The only trick here is that your matrix of coefficients is quite special: you can use it to recover the original matrix.
X=YW′,
nComp=3
reconst= pd.DataFrame(np.dot(pca.transform(rescaledDataset)[:,:nComp], pca.components_[:nComp,:]),columns=dataset.columns)
plt.figure(figsize=(10,8))
plt.plot(reconst)
plt.ylabel("Treasury Rate")
plt.title("Reconstructed Dataset")
plt.show()
Figure above shows the replicated treasury rate chart.
Conclusion
We demonstrated the efficiency of dimensionality reduction and principal components analysis in reducing the number of dimension and coming up with new intuitive feature.

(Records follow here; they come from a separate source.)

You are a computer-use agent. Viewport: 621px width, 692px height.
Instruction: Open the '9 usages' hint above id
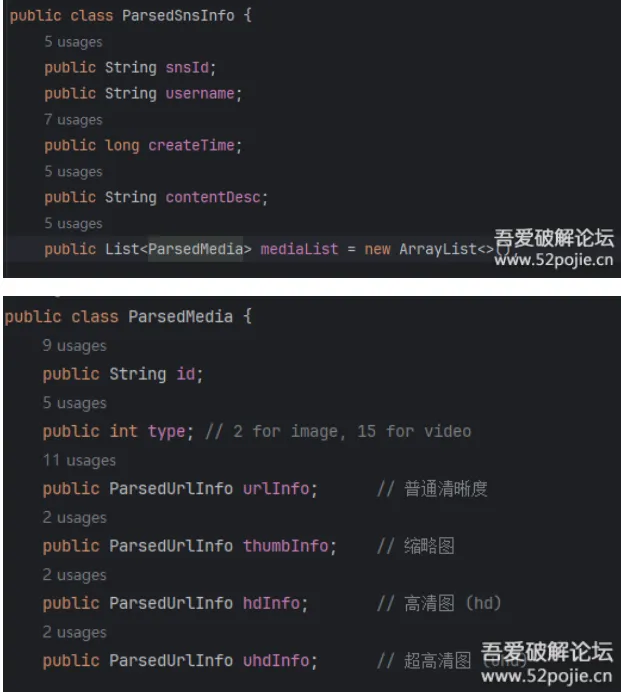coord(75,346)
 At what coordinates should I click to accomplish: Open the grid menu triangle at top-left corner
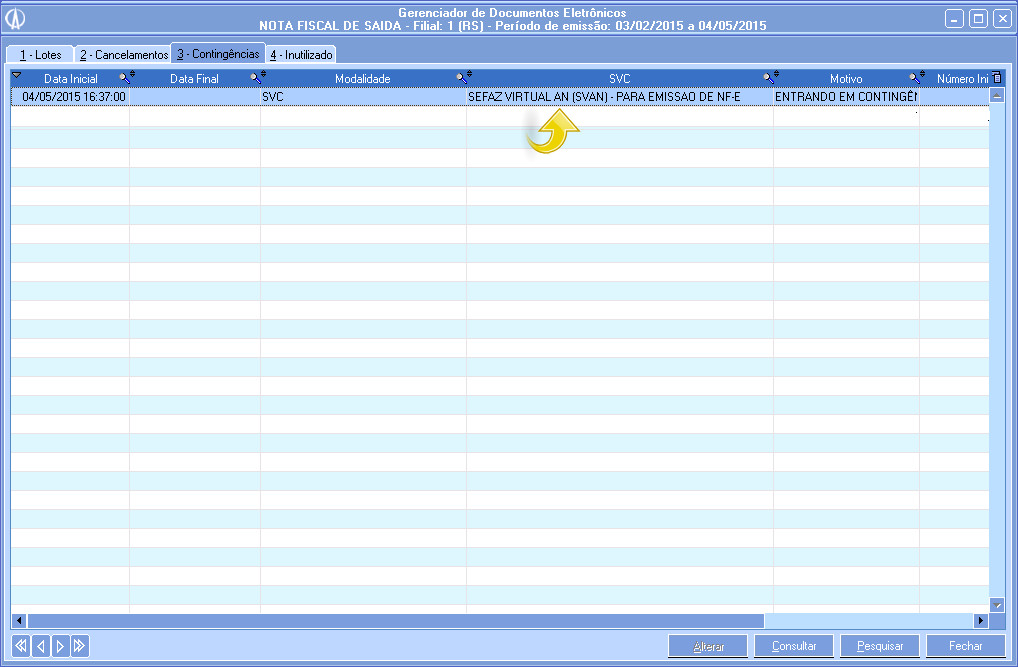(17, 76)
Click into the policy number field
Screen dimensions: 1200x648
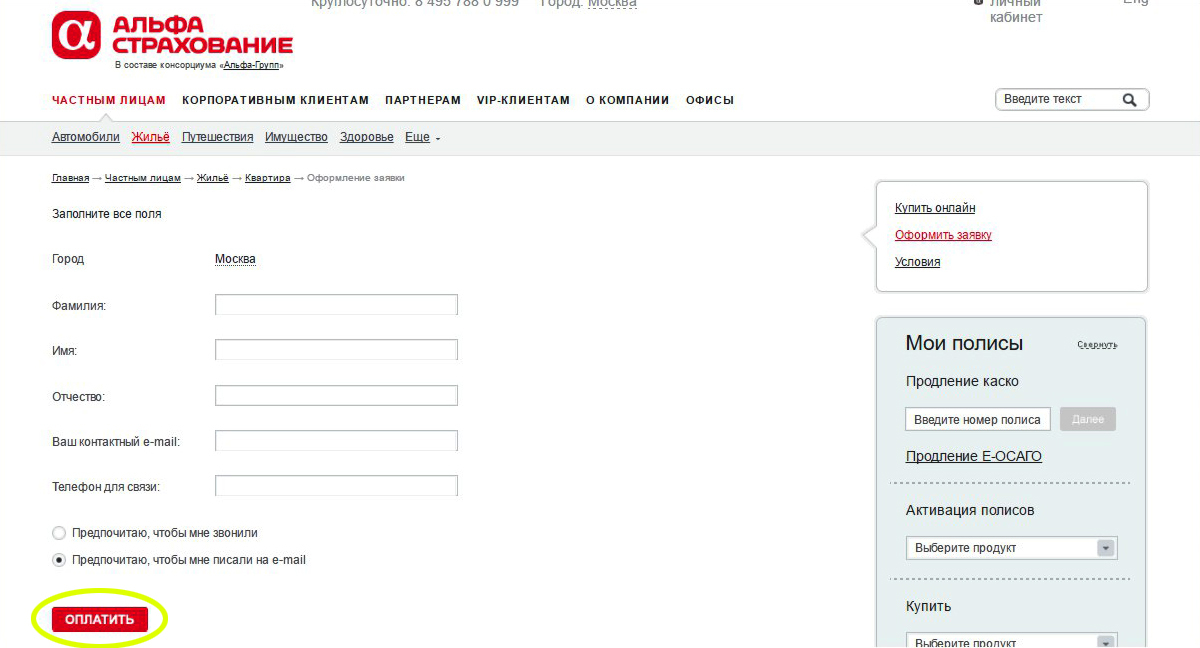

The first three principal components explain more than 99.5% of the variation and represent directional movements, slope movements, and curvature movements respectively. Overall, by using principal component analysis, analyzing the eigen vectors and understanding the intuition behind them, we demonstrated how the implementation of a dimensionality reduction lead to fewer intuitive dimensions in the yield curve.